U.S. sanctions mean the country is now largely cut off from the international financial system and has little foreign currency to purchase imports, including medical supplies. Where other nations borrowed or dug into reserves to cushion the impact, Iran had little capacity to do either. Despite exceptions to U.S. sanctions for food, medicines and medical equipment, the U.S. government has frequently warned businesses and banks to avoid any trade with Iran, making it difficult for them to do even legitimate deals. U.S. leverage rests with the central role American banks, and the U.S. dollar, play in the global economy. Anyone violating the sanctions could see their U.S.-based assets blocked or lose the ability to move money via the U.S. banking system.

6. Will the U.S. relent?

There’s no sign of this so far, with both sides using the crisis to pursue geopolitical advantage. The U.S. blocked Iran’s request for a $5 billion IMF loan, the first Iranian application since 1960. Although the U.S. offered Iran “unconditional” medical aid, Supreme Leader Ali Khamenei refused it, citing Iran’s lack of trust in the leadership in Washington. Iran sought to pin blame for the virus on the U.S., with Khamenei promoting a theory that the U.S. had engineered it to target people with the genetic make up of Iranians.

7. Will the virus help Trump’s policy to succeed?

There’s little sign of that, either. Some right-wing Washington think tanks and commentators argue the coronavirus is piling pressure on Tehran to capitulate to U.S. demands, making this the wrong time to ease sanctions. Yet the crisis instead appears to have empowered the IRGC and Bonyads -- charities-cum-industrial conglomerates linked to the Supreme Leader and religious bodies -- which have distributed welfare to supplement government aid. Iran’s goading of Washington also continues. In March, Iran-backed militias shelled a U.S. base in Iraq; in April, Iranian gun boats swarmed a U.S. naval ship and coast guard cutter in the Persian Gulf; and in May, the country launched its first military satellite with rocket technology the U.S. said could power ballistic missiles. In August Iran sanctioned a former U.S. National Security Council aide on grounds of “economic terrorism.”

8. Does Iran have any international support?

Iran has sought to stir international opposition to sanctions, which Foreign Minister Javad Zarif slammed as “medical terror.” Calls for Trump to lift them have come not just from Russia, China and other Iran-friendly nations, but also former U.S. and European officials, four former NATO secretaries general, human rights groups and some lawmakers in Congress. The Trump administration says Iran can access medicines, food and other humanitarian goods, and that it could afford more for the pandemic if it spent less on military adventures.

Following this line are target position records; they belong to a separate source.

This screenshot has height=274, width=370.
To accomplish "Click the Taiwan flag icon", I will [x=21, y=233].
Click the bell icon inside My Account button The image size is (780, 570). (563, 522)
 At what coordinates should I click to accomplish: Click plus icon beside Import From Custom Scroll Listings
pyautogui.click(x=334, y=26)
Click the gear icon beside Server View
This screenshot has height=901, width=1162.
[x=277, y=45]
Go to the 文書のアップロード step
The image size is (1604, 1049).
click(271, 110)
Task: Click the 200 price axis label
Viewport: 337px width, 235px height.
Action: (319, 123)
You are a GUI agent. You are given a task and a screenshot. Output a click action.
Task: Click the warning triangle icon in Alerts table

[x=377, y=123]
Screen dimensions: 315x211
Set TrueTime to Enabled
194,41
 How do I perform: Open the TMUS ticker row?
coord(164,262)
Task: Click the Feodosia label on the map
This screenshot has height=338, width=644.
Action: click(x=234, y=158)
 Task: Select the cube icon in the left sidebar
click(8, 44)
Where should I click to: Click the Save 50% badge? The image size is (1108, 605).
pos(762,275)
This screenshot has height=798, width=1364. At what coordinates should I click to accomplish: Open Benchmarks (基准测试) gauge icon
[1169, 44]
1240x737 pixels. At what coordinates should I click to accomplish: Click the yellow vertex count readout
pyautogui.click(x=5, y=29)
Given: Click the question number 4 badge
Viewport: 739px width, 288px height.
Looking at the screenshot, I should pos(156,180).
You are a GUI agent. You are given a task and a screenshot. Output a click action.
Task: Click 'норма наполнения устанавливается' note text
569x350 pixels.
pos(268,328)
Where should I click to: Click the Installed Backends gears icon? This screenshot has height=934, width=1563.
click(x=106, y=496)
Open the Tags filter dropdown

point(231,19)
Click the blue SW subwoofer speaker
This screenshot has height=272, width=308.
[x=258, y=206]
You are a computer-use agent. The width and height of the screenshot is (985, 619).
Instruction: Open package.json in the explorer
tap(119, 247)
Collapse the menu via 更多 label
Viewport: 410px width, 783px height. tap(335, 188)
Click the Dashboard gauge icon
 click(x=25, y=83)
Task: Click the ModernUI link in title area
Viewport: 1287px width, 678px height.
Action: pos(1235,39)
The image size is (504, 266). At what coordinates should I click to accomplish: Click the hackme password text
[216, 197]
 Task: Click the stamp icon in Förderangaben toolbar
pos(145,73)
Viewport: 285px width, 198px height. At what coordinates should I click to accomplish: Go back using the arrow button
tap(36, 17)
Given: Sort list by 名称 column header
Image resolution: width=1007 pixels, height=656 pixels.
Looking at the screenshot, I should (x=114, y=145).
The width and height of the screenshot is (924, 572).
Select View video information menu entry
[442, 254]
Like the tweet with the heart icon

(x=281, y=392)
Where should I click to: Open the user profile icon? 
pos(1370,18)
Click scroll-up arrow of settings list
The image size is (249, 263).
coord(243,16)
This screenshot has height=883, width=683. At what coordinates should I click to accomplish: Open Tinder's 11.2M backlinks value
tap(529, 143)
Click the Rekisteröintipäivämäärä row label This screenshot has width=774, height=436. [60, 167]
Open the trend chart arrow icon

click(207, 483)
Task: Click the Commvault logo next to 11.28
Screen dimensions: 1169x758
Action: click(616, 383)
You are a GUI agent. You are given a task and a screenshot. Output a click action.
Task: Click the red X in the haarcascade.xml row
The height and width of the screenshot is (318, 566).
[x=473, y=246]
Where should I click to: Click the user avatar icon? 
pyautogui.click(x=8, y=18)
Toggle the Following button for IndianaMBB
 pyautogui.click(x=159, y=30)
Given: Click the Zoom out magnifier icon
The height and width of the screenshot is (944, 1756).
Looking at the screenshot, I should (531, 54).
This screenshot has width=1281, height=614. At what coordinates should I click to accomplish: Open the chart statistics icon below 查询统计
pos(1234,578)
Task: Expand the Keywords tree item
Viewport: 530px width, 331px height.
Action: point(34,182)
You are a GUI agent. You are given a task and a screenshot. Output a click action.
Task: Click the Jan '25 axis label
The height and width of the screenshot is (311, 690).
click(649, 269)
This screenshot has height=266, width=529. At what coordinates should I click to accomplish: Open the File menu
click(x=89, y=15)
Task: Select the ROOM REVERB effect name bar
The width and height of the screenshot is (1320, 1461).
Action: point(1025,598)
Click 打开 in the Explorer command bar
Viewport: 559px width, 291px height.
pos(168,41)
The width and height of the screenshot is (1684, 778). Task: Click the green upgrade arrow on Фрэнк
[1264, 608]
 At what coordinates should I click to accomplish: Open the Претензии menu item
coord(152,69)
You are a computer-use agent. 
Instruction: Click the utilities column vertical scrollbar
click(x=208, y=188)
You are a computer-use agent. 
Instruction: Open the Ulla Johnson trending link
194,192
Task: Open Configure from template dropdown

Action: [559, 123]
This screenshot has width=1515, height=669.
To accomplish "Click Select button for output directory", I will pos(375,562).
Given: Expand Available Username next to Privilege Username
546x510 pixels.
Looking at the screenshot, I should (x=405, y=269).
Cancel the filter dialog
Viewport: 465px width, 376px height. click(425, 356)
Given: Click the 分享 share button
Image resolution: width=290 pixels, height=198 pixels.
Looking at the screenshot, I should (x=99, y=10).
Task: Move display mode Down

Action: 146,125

9. How has the virus affected the nuclear issue?

This remains about as contentious as ever. Iran, which signed the treaty on the non-proliferation of nuclear weapons in 1968, insists it’s developing atomic technology only for non-military purposes. The U.S. disputes that. The IAEA said it made a record number of site visits in Iran last year, although some relating to Iran’s past activities were blocked. Covid-19 has since made the process more reliant on digital monitoring.